-- INPUT MATERIAL follows --

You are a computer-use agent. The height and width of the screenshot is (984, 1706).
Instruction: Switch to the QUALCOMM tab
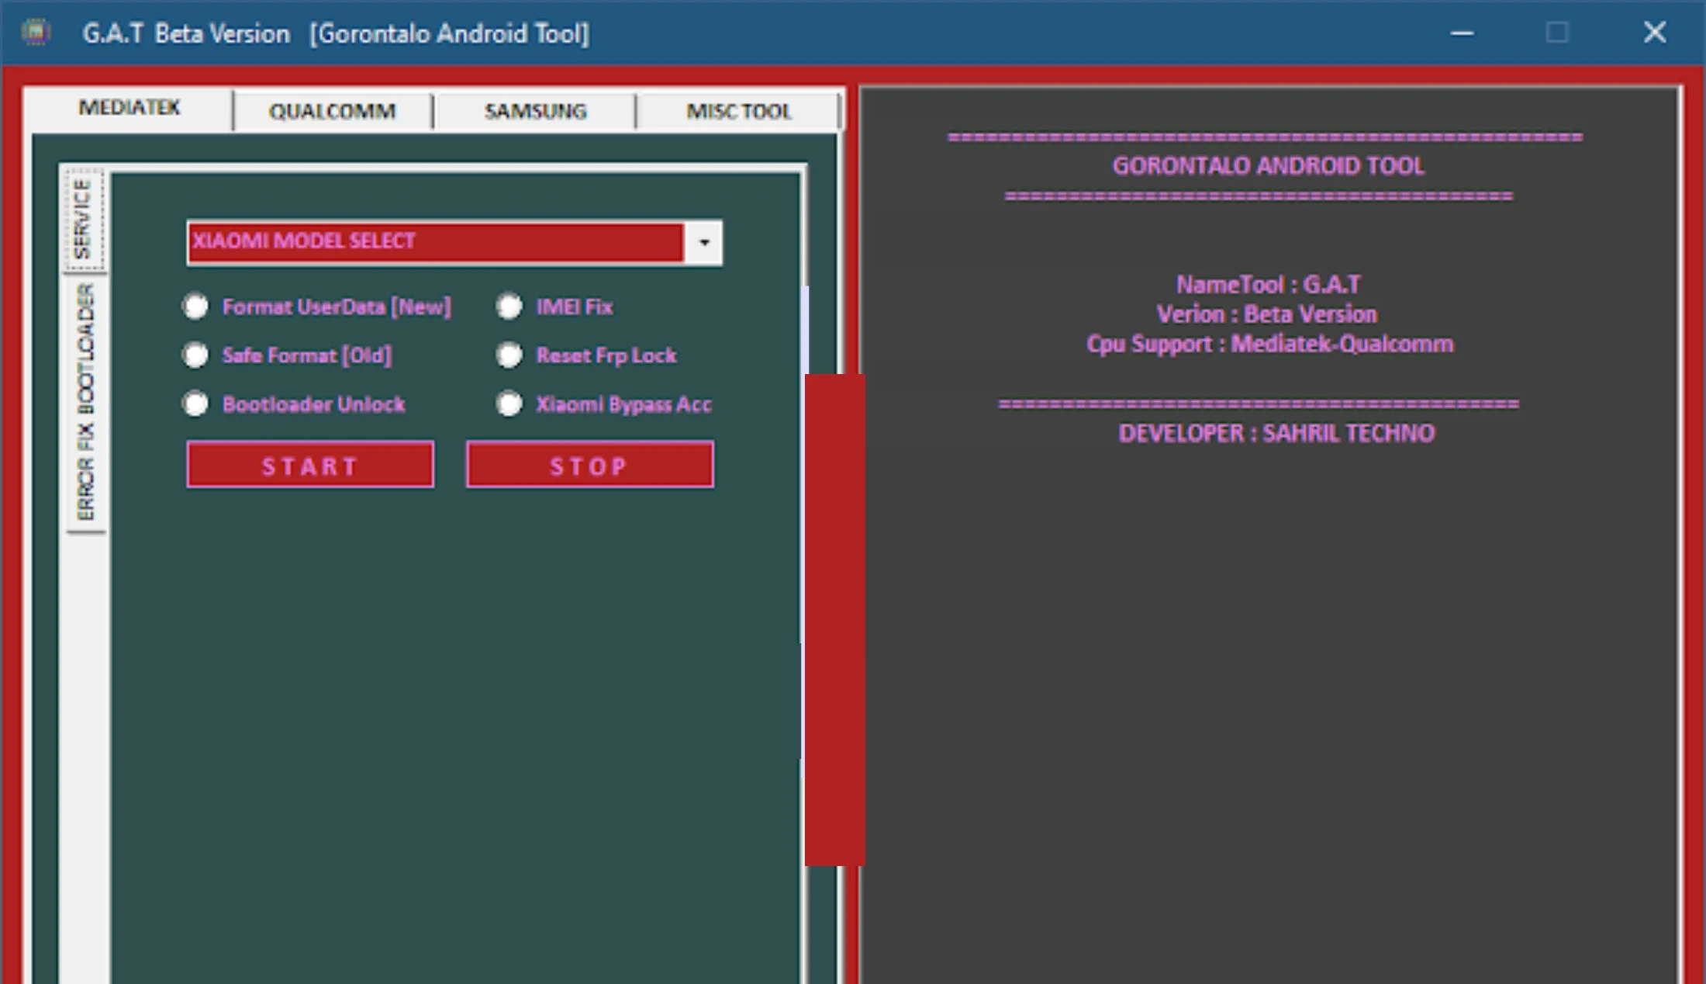pyautogui.click(x=332, y=112)
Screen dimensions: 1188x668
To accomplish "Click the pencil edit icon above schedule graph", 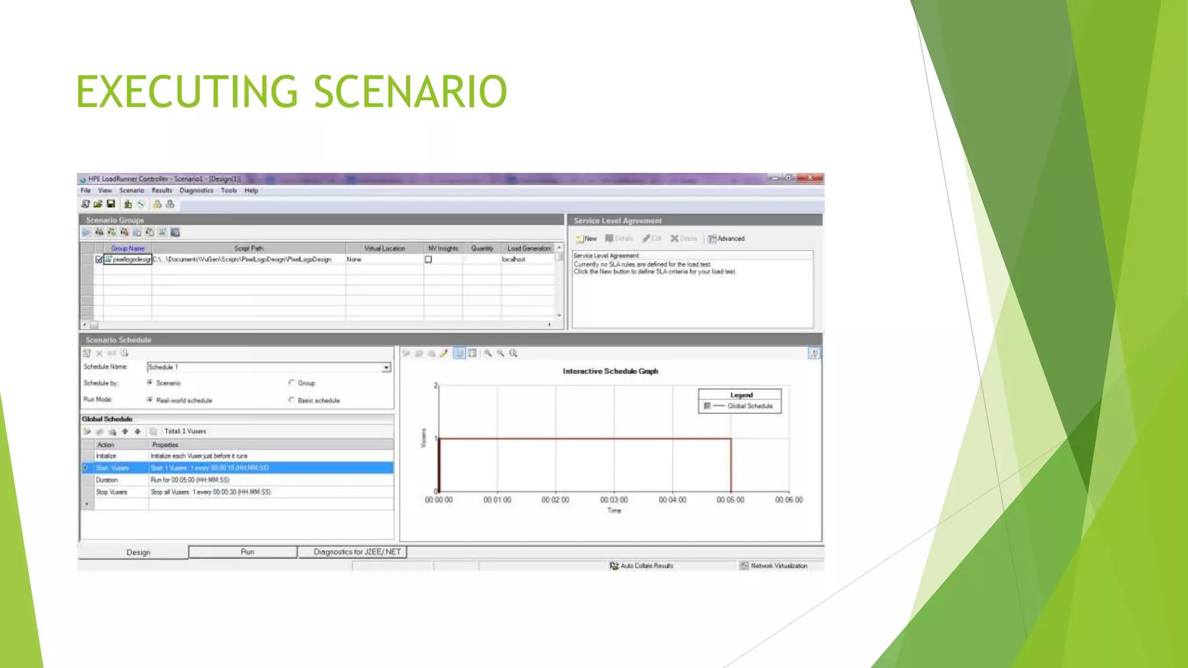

-- INPUT MATERIAL concluded --

ABOUT THIS TASK.
The copy should hold, exactly, the lines from the one containing "Screen dimensions: 1188x668" to the final line of the listing above, with both ends present and no pictures.

ANSWER FOR THE TASK.
Screen dimensions: 1188x668
To accomplish "Click the pencil edit icon above schedule graph", 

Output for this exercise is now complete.